Saturday October 18, 2008 | 08:48 AM

There was a lot more to Willard Daggett’s speech to local educators last week at the Wachovia Arena than I could hope to fit into the story that ran a week ago today. The man was alternately witty and erudite, scolding and scholarly. At times he treated the teachers like school students, routinely prodding them to answer questions in unison by asking something like “and what do we know about that, class?”

The president of the International Center for Leadership in Education tossed verbal bons mots like candy to trick-or-treaters, sometimes restating well-documented research (usually in a new or personal way), sometimes offering the unexpected. Daggett drew heavily from experience with his own children, noting his eldest was highly gifted, while another “loved to go to school, he just never went to any classes. He’s been to seven colleges in six years and never got a degree.”

Pointing out the obvious -- that knowledge is useless if students don’t learn to apply it in the real world, both in predictable and unpredictable situations -- he argued that Pennsylvania schools are not doing that job. “Our kids don’t know what to do when they don’t know what to do.”

One of the funniest moments came when he ran a short film of two people getting stuck on an escalator. Rather than just walking up they stood comically punching numbers on their cell phone and shouting for help. “How many of you know someone you work with who is like that?” he quipped. “Point to them.”

He also got some in the crowd going when, with a straight face, he said he was going to pick 25 people and send them to a room in the back where they would take high school tests. “And tomorrow we’ll release your results to the media.” When he asked if the majority of the crowd would prefer he test administrators, Dallas Superintendent Frank Galicki visibly cringed a bit.

I’m not sure if the crowd laughed or sighed in relief more when he said he was kidding.

Speaker: U.S. schools must adapt

While Daggett praised public schools in general as “good,” he added that “it’s hard to get from good to great,” simply because people become comfortable. “Good is the enemy of great.”

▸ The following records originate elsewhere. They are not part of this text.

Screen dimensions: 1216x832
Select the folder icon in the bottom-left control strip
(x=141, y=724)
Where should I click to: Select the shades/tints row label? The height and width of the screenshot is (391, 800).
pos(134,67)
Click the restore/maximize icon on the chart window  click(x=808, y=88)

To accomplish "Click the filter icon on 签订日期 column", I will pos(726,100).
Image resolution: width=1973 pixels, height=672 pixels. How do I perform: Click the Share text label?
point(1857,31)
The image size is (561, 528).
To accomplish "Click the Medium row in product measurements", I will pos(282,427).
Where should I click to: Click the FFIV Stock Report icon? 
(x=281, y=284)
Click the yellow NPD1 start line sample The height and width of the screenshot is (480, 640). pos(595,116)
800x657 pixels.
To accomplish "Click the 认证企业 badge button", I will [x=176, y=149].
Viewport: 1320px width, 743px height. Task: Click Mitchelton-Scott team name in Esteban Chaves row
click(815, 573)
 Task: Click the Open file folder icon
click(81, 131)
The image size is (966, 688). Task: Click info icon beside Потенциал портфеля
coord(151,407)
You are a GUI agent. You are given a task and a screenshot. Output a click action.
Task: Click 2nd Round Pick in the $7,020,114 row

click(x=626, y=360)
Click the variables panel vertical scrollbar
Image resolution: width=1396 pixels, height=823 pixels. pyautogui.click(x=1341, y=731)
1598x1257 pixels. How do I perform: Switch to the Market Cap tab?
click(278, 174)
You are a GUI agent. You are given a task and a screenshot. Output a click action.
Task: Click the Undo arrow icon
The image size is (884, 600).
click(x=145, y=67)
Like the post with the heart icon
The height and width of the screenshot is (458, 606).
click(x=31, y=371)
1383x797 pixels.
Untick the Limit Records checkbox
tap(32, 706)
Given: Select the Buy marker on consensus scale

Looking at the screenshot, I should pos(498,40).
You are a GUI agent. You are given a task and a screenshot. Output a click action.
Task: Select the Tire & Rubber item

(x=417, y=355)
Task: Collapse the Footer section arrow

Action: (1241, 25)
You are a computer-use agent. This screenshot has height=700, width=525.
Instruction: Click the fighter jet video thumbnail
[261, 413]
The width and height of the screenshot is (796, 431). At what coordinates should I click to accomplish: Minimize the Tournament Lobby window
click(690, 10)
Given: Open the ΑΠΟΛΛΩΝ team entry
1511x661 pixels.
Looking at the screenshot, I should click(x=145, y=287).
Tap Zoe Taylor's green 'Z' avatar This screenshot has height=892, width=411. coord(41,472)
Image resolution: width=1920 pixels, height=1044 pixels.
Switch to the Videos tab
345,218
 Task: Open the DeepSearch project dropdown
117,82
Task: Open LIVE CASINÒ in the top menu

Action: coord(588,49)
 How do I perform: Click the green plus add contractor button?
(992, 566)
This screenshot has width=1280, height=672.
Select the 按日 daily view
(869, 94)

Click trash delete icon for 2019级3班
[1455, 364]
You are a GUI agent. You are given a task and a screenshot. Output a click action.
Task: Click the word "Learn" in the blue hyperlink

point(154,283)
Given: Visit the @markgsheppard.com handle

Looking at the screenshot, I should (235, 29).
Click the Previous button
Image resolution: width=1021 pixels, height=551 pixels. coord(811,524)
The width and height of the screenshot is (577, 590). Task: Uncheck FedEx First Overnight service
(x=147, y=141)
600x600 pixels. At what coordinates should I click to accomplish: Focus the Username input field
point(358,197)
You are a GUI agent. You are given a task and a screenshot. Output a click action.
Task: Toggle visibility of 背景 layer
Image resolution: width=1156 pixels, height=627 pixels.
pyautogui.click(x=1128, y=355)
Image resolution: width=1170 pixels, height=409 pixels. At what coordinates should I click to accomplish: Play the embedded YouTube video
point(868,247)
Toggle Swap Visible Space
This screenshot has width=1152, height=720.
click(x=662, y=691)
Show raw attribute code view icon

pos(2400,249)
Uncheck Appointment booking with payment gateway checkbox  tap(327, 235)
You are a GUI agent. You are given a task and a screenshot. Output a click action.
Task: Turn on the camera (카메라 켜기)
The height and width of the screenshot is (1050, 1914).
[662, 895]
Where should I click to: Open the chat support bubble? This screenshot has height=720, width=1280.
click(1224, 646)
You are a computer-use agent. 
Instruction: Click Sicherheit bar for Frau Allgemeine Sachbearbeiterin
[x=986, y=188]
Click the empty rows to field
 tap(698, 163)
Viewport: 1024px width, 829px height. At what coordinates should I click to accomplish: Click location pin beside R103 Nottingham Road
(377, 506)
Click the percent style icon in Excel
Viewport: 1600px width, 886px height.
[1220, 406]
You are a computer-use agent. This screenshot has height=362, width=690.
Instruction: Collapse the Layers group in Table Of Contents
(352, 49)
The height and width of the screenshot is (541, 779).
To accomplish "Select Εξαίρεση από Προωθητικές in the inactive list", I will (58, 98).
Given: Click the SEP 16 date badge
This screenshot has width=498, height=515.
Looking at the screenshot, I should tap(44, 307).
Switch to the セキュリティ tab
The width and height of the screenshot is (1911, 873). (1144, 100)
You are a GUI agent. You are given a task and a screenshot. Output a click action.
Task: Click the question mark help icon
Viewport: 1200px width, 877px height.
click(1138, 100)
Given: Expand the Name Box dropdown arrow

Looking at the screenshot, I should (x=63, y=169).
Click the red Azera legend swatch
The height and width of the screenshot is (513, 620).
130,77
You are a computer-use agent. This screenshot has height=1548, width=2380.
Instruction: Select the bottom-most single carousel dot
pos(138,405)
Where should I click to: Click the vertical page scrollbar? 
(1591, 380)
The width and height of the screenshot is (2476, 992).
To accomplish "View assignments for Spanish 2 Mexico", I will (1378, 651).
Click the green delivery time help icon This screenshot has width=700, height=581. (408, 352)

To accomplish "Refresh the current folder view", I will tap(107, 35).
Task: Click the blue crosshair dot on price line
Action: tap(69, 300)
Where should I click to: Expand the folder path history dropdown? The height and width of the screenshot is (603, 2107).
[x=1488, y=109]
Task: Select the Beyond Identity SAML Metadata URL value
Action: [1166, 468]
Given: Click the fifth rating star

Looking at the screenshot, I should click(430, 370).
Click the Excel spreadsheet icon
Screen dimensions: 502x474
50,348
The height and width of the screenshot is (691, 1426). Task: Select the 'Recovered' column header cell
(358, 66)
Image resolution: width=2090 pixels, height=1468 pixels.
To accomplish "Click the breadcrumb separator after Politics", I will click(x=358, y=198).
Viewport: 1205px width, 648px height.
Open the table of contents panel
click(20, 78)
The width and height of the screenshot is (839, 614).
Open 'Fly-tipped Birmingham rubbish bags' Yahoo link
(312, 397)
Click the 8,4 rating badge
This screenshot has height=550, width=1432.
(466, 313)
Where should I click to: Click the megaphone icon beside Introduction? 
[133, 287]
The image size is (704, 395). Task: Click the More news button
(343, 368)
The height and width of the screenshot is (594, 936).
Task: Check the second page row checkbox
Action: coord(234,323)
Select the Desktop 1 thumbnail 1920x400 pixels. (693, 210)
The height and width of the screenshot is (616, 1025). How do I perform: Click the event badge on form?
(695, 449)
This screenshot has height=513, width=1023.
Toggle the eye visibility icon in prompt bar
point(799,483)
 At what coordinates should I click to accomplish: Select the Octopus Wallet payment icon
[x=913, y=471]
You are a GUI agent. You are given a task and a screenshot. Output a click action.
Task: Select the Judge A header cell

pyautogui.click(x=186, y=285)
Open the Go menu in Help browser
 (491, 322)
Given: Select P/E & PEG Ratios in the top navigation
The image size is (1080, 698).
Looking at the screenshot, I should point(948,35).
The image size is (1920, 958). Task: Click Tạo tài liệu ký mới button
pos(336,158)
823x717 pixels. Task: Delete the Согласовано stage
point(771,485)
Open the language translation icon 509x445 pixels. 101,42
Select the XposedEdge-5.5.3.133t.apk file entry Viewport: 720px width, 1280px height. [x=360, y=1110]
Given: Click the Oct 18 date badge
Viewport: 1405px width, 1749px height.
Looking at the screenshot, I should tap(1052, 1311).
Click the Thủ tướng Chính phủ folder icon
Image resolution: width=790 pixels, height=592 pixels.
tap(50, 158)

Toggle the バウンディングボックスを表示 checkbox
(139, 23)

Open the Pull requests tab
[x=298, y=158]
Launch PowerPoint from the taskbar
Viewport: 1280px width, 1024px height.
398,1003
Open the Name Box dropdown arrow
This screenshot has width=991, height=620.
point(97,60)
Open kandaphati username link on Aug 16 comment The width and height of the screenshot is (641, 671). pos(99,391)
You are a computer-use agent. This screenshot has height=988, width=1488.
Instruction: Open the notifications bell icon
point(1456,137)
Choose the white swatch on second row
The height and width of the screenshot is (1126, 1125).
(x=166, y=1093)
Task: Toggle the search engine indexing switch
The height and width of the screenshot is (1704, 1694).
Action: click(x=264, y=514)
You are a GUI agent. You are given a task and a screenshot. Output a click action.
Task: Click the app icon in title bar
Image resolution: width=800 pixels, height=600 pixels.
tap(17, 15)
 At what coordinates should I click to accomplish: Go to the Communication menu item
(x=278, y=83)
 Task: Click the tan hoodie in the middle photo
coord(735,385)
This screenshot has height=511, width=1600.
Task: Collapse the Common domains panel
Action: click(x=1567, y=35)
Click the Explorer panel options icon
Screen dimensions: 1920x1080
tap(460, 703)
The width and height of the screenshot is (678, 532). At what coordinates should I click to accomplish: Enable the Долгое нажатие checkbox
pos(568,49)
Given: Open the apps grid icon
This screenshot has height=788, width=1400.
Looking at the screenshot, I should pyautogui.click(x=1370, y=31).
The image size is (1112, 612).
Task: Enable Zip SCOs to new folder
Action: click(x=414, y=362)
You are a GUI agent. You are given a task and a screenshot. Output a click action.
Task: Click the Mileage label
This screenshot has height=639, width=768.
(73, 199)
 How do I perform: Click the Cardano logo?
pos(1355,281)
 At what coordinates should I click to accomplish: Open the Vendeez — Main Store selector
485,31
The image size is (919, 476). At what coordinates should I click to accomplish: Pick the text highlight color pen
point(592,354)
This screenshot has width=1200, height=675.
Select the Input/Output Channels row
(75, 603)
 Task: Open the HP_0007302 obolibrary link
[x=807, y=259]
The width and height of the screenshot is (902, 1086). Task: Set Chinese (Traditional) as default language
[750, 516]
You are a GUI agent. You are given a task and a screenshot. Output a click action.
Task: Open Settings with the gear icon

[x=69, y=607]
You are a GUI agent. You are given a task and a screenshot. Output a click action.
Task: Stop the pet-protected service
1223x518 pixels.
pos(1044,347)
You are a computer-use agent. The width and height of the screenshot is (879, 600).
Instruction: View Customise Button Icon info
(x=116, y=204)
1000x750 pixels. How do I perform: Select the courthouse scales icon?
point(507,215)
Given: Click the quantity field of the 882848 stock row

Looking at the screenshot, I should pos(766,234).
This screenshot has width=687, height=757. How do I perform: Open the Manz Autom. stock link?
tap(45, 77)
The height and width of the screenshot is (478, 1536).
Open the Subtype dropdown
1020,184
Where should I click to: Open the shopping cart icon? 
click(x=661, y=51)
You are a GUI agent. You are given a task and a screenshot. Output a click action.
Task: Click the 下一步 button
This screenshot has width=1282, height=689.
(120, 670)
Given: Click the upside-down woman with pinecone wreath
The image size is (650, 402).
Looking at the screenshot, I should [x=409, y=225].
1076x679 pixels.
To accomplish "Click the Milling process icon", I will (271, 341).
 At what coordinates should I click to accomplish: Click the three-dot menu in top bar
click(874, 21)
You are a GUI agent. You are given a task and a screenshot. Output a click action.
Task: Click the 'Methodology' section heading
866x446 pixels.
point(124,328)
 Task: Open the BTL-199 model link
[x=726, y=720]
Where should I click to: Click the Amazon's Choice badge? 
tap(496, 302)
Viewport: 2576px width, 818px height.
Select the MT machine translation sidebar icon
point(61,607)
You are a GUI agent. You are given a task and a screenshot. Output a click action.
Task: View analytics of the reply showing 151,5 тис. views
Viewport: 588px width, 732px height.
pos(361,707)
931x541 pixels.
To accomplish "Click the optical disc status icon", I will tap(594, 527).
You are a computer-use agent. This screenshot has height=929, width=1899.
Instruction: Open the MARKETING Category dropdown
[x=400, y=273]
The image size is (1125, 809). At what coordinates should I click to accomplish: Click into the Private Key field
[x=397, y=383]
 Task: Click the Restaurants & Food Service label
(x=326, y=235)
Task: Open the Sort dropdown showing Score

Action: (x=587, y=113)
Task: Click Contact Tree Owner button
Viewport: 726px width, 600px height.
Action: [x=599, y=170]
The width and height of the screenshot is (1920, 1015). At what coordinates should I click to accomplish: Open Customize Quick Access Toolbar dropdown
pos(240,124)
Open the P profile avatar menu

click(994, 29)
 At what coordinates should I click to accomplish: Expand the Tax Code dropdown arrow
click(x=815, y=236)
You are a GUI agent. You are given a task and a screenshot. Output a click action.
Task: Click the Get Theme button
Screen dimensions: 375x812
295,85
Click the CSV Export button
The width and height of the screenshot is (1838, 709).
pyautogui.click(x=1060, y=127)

Though the Pennsylvania System of School Assessment tests are “good for what state tests can measure,” he said what they measure is “basic knowledge that is essential but not adequate.” The goal, he stressed throughout the talk, is to prepare kids for jobs that allow the country to compete effectively in the global economy. His statistics on this were staggering.

China has become the largest buyer of U.S. Treasury bonds and stocks. It is essentially loaning billions to the U.S. and Daggett recounted one conversation with a Chinese gentleman who warned “this is not a gift, this is a loan, and we fully intend to collect.”

He also noted that China exports more in one day now than it did in all of 1978, while the U.S. has become “a nation of shoppers. You don’t build a national economy on shopping. You build a national economy on value-added work, on manufacturing.”

When he asked the crowd how many used e-mail in the last 72 hours, nearly everyone raised a hand. Statistics show most adults use it very often, something only about 14 percent of teens say they do, preferring text messaging. “You are pretending to prepare your kids for a world you don’t even live in,” he told the teachers.

The broad-ranging talk may have been lightened with wit, but it bore a heavy message: American schools must change, or the entire country will be left in the dust like other great powers now fading into history.

About the Author

Mark Guydish covers education for the Times Leader. Reach him at (570) 970-7161 or mguydish@timesleader.com.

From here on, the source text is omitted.